In moderate-to-severe COPD, continuous long-term oxygen therapy (≥15 h/day) prolongs life only when resting SpO2 ≤88% or PaO2 ≤55 mmHg (or 56–59/89% with cor pulmonale, P pulmonale, or polycythemia), while pulmonary rehabilitation — ideally within 4 weeks of any exacerbation — improves dyspnea, exercise capacity, quality of life, and reduces readmissions in nearly every symptomatic COPD patient.
— LTOT: qualify with two stable measurements (or one + 60–90 day re-test post-exacerbation); target SpO2 ≥90% at rest, sleep, and exertion; ≥15 h/day; mortality benefit (NOTT/MRC) only in severe resting hypoxemia, not moderate desaturation (LOTT)
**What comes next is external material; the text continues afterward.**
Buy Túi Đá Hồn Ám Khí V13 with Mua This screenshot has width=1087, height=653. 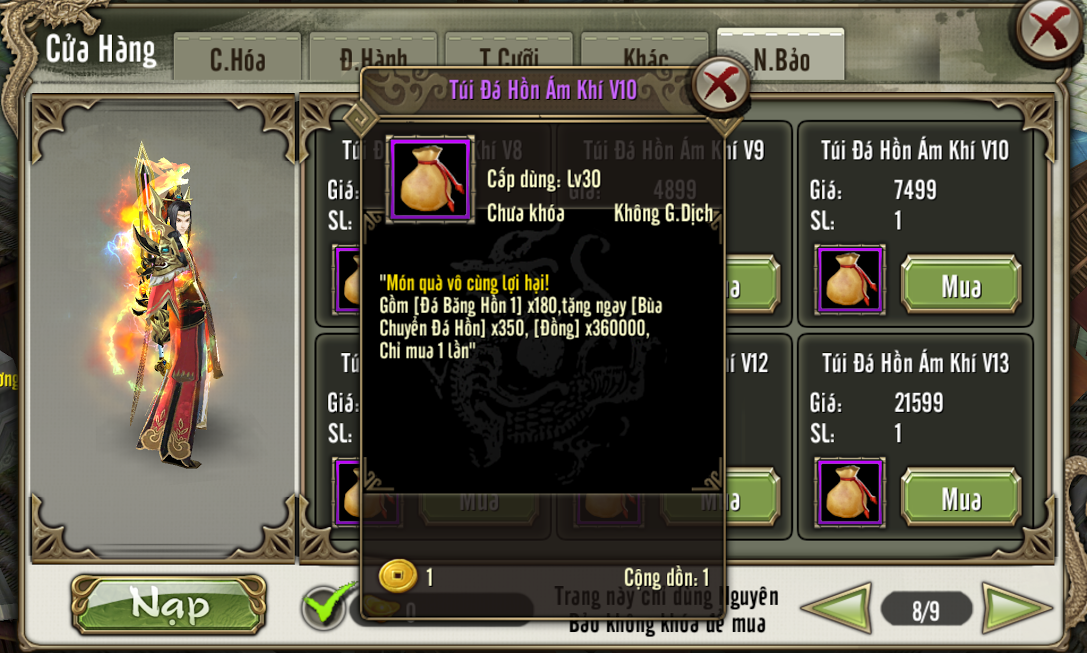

— Pulmonary rehab: refer if mMRC ≥2 / CAT ≥10 or after any exacerbation; 6–12 weeks of supervised exercise + education + nutrition + psychosocial care; Medicare covers up to 36 (–72) sessions for FEV1/FVC <0.70 and FEV1 <80%
— Post-AECOPD discharge bundle: inhaler reconciliation + technique, 7–14 day follow-up, rehab referral within 4 weeks, smoking cessation, vaccinations, written action plan, plan for O2 reassessment at 60–90 days — drives CMS readmission metrics
— Mortality-modifying interventions in COPD (memorize): smoking cessation, LTOT in qualifying patients, pulmonary rehab post-exacerbation, LVRS in selected upper-lobe emphysema, possibly triple inhaler therapy in eosinophilic frequent exacerbators, home NIV for stable hypercapnic disease — everything else (most inhalers, roflumilast, azithromycin) improves symptoms and exacerbations but not survival
Board pearl: When in doubt on a Step 3 COPD vignette, the highest-value next step is almost always smoking cessation, pulmonary rehab referral, or correct inhaler technique — not another inhaler.